The latter approach is basically this:

Update: more and more VLMs now support fine-tuning on multi-page documents. Some recent example include Qwen2-VL and LLaVa-OneVision.

3 Likes

Make your own dataset and train on it. Im facing some issues with The excessive replies and stuff. Lit tends to give the reply in duplicates . But with greater dataset we can ensure improved performance. Convert all data in text using -layout option in pdf2text and then fine tune it using autotrain.

Thank you for this information !

In general, when you talk about PDF to JSON, in the notebook we find image to JSON (it’s like converting multiple PDFs to a single image).

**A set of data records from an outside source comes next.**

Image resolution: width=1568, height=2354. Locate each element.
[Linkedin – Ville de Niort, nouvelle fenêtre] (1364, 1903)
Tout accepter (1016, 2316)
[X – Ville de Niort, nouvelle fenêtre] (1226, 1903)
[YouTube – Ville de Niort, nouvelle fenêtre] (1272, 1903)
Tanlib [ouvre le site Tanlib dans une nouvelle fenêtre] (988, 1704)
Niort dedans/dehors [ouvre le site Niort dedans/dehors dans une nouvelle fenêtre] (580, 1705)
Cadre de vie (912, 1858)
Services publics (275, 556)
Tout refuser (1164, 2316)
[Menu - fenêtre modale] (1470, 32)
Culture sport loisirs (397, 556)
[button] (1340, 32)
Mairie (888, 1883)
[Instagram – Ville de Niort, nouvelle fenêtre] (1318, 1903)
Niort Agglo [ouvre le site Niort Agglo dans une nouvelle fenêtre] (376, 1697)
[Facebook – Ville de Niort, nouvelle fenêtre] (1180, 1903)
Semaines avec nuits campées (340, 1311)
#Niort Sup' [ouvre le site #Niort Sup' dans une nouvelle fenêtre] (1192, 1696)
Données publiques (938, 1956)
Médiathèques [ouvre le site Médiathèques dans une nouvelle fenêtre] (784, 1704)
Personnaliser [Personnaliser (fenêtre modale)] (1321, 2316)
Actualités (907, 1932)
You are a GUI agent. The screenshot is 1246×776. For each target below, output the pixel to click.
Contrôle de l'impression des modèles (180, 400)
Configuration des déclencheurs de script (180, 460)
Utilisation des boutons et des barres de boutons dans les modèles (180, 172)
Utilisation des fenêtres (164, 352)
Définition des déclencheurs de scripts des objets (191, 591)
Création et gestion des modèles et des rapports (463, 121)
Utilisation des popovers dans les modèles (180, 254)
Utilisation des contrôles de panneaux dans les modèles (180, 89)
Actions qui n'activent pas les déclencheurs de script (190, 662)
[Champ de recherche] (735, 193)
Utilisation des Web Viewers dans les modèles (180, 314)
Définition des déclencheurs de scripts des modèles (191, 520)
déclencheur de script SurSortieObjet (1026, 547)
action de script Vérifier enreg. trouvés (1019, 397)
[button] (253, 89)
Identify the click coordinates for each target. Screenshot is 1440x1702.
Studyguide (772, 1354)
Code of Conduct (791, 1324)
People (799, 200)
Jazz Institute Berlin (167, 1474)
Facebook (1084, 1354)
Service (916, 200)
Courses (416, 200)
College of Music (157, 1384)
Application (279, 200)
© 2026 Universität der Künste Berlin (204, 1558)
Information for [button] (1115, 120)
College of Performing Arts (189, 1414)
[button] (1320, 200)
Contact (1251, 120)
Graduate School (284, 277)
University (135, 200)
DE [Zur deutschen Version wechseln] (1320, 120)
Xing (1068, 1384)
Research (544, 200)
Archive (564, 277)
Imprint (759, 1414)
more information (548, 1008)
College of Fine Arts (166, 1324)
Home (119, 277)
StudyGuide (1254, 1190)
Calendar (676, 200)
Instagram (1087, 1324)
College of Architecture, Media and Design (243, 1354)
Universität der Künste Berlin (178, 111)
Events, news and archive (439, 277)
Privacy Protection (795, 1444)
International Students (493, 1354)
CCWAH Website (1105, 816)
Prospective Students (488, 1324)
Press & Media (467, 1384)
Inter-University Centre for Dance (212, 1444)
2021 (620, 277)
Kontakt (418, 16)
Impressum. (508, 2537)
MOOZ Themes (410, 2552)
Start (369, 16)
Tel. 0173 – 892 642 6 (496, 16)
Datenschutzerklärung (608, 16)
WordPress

:exclamation:But in my case, I have a PDF with multiple pages. The PDF is divided into paragraphs, each with its own properties. The problem is that if I convert the PDF into a single image, it risks losing information since a paragraph might span two images.

My goal is to convert the entire PDF into one JSON file.

So, I wonder if it is possible to divide a PDF into multiple images that will be given as input, and the output will be a single JSON file. If yes, how?

Hi Bhuvan were able to succeed and perform well inferences on the same task. I am also researching for the same did not find a great way out as of yet. Can you help me in the same.

HI Sabber, I also face similar problem, I have some 100s of pdfs on which I want to train/finetune llm. The thing is, when I train it on raw text, pdf converted to text data, it is not very well formatted and hence, the llm so finetuned, is not able to work correctly. Please help if u know some solution. Also, the pdfs have tables and pymuPDF, tabula etc are not able to extract tabular data from such pdfs. Please help if u know some solution.

1 Like

Hi, I also face similar problem, I have some 100s of pdfs on which I want to train/finetune llm. The thing is, when I train it on raw text, pdf converted to text data, it is not very well formatted and hence, the llm so finetuned, is not able to work correctly. Please help if u know some solution. Also, the pdfs have tables and pymuPDF, tabula etc are not able to extract tabular data from such pdfs. Please help if u know some solution.